George W. Stroup (born 1944) is J.B. Green Professor Emeritus of Theology at Columbia Theological Seminary. He is a minister in the Presbyterian Church (U.S.A.). He is married to Dr. Donna Fox Stroup, a mathematical statistician.

==Biography==
Stroup first studied history at Rice University before attending Yale Divinity School. He pursued his Ph.D. at Vanderbilt University. He taught as an assistant professor at both Princeton Theological Seminary and Austin Presbyterian Theological Seminary before coming to Columbia Theological Seminary in 1984. In 2005, he was appointed as the J.B. Green Professor of Theology until his retirement in 2014.

Among many contributions, he was on the editorial board for Westminster John Knox Press for The Columbia Series in Reformed Theology (1995) and Feasting on the Word: Preaching for the Revised Common Lectionary (2008-2010).

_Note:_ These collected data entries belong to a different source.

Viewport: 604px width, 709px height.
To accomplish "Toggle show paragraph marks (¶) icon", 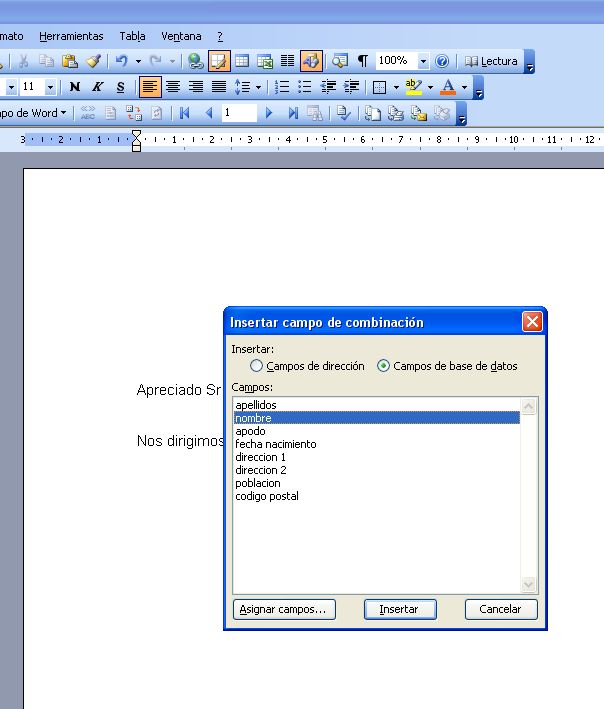I will coord(363,61).
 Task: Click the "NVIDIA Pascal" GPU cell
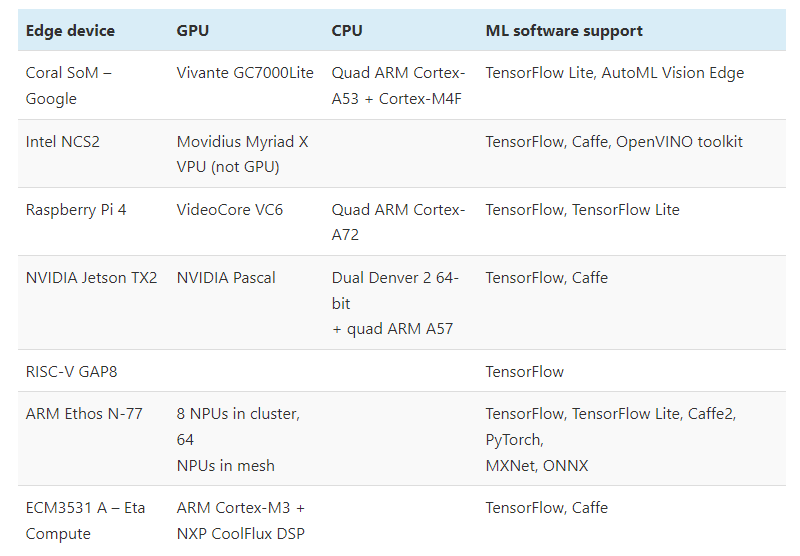[226, 278]
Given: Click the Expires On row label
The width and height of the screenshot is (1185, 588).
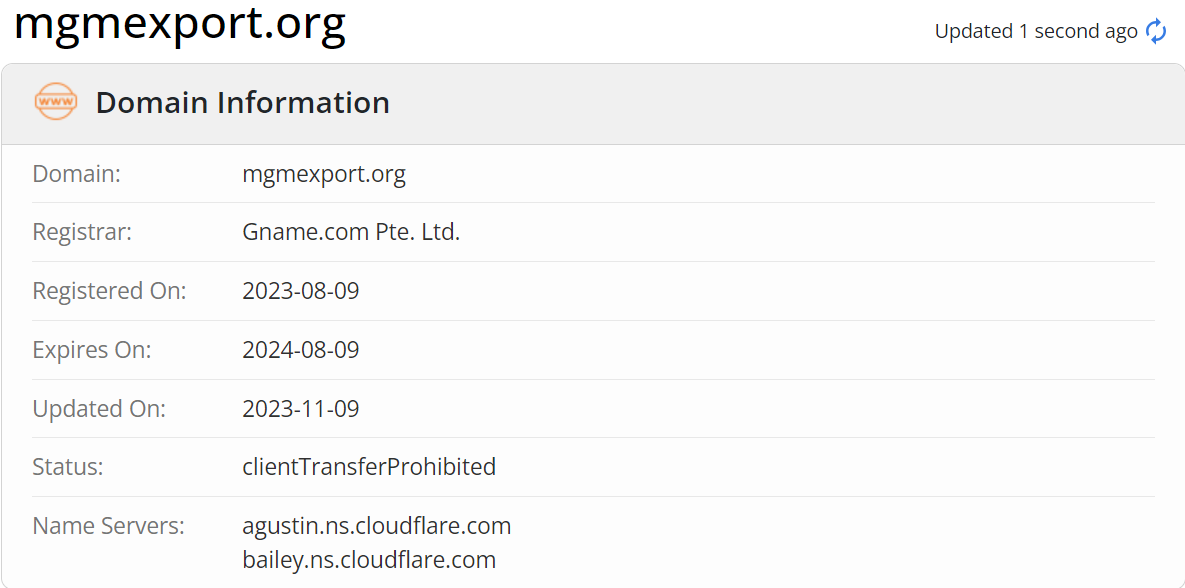Looking at the screenshot, I should click(91, 349).
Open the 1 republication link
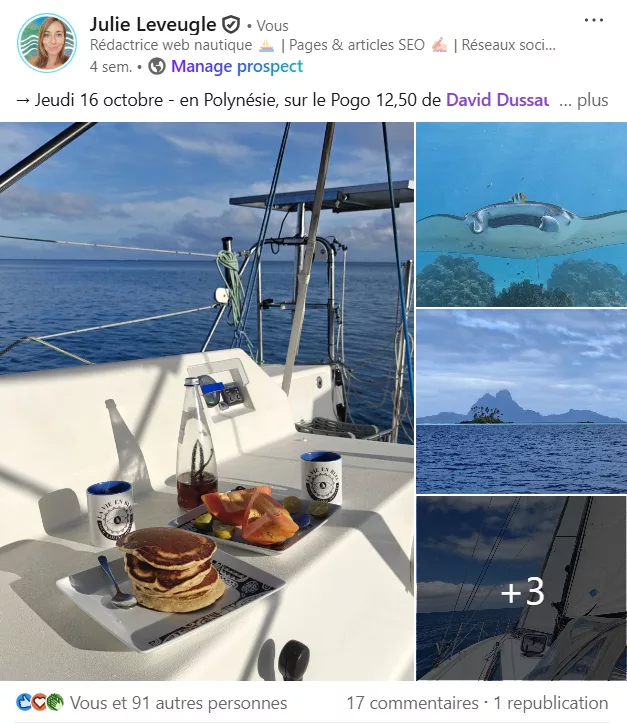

For the Presbyterian Church (U.S.A), he was on the General Assembly Committee on the Inclusion of the Belhar Confession in the Book of Confessions (2009-2010), the General Assembly Select Committee on a Brief Confession of Faith (1984-1991), and The Council on Theology and Culture (1983-1988).

Publications include:
- Why Jesus Matters. Louisville, Kentucky: Westminster John Knox Press, 2011
- Calvin. Nashville, Tennessee: Abingdon Press, 2009.
- Before God. Eerdmans, 2004.
- Many Voices, One God: Being Faithful in a Pluralistic World. Co-Edited with Walter Brueggemann Louisville, Kentucky: Westminster John Knox Press, 1998.
- Reformed Reader: A Sourcebook in Christian Theology. Volume II: Contemporary Trajectories, 1799–Present. Editor. Louisville, Kentucky: Westminster/John Knox Press, 1993.
- Jesus Christ for Today. Philadelphia: The Westminster Press, 1982.
- The Promise of Narrative Theology: Recovering the Gospel in the Church. Richmond, Virginia: John Knox Press, 1981; London, SCM Press, 1984; Eugene, Oregon: Wipf & Stock, 1997.